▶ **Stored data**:

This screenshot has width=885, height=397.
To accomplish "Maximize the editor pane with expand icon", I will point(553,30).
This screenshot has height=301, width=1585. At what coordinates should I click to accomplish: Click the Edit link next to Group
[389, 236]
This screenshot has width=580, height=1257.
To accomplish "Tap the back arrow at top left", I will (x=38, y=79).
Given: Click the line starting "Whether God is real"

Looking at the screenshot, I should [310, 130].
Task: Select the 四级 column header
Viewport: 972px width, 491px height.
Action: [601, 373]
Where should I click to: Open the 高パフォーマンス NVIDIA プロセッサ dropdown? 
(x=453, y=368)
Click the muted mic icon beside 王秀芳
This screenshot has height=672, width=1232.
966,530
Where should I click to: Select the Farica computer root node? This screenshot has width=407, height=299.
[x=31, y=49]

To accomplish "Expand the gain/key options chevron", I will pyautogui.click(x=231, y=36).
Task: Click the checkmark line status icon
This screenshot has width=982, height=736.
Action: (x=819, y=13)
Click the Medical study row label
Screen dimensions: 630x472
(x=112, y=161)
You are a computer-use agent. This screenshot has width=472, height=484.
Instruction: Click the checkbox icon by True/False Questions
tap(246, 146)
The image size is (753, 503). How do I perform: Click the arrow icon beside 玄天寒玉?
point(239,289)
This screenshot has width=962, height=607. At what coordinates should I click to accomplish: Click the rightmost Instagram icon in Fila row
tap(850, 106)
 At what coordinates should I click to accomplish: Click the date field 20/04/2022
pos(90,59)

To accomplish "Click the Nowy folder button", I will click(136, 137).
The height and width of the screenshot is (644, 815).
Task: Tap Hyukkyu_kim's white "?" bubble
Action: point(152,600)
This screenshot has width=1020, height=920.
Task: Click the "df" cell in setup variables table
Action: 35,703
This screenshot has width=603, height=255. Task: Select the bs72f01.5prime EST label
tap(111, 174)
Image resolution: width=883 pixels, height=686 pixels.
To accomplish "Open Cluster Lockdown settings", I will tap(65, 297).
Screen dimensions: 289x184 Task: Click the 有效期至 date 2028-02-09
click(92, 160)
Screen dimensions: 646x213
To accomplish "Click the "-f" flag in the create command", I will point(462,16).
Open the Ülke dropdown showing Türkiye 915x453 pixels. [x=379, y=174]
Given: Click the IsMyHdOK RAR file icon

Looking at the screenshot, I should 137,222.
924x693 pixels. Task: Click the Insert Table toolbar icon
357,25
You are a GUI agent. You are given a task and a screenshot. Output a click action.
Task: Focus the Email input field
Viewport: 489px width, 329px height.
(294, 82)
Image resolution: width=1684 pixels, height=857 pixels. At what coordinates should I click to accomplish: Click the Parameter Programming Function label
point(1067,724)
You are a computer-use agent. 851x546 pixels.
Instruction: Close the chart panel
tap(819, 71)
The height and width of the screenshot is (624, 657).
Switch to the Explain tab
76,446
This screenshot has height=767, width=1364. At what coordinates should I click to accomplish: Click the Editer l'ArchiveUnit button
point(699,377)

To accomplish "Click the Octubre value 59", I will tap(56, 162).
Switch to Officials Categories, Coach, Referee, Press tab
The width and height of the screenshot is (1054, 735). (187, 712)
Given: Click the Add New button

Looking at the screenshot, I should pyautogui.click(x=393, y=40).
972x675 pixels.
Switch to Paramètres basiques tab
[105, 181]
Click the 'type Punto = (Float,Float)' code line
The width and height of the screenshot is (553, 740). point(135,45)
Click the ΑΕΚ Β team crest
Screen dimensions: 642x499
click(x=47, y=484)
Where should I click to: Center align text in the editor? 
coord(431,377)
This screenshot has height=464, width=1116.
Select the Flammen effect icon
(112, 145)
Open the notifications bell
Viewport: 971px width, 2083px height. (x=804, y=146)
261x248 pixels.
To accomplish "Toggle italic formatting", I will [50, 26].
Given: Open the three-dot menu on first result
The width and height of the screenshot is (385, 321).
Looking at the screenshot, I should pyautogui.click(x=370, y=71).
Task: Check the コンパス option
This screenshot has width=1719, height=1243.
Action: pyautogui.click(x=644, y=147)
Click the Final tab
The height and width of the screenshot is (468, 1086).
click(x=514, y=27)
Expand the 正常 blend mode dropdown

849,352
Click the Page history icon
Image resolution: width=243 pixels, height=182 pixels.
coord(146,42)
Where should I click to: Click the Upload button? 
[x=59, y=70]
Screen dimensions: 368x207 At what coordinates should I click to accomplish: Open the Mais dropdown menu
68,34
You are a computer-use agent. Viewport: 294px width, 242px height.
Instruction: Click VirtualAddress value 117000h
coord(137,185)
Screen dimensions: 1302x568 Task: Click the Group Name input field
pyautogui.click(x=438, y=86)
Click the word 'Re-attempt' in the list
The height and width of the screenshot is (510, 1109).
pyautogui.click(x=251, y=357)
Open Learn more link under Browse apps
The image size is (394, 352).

▶ **Problem requirements**:
Filter the records above for lines containing the word "agent", and copy those lines.

▶ **Solved exercise**:
You are a computer-use agent. This screenshot has width=472, height=484.
You are a GUI agent. You are given a task and a screenshot. Output a click action.
You are a computer-use agent. 851x546 pixels.
You are a computer-use agent. Viewport: 294px width, 242px height.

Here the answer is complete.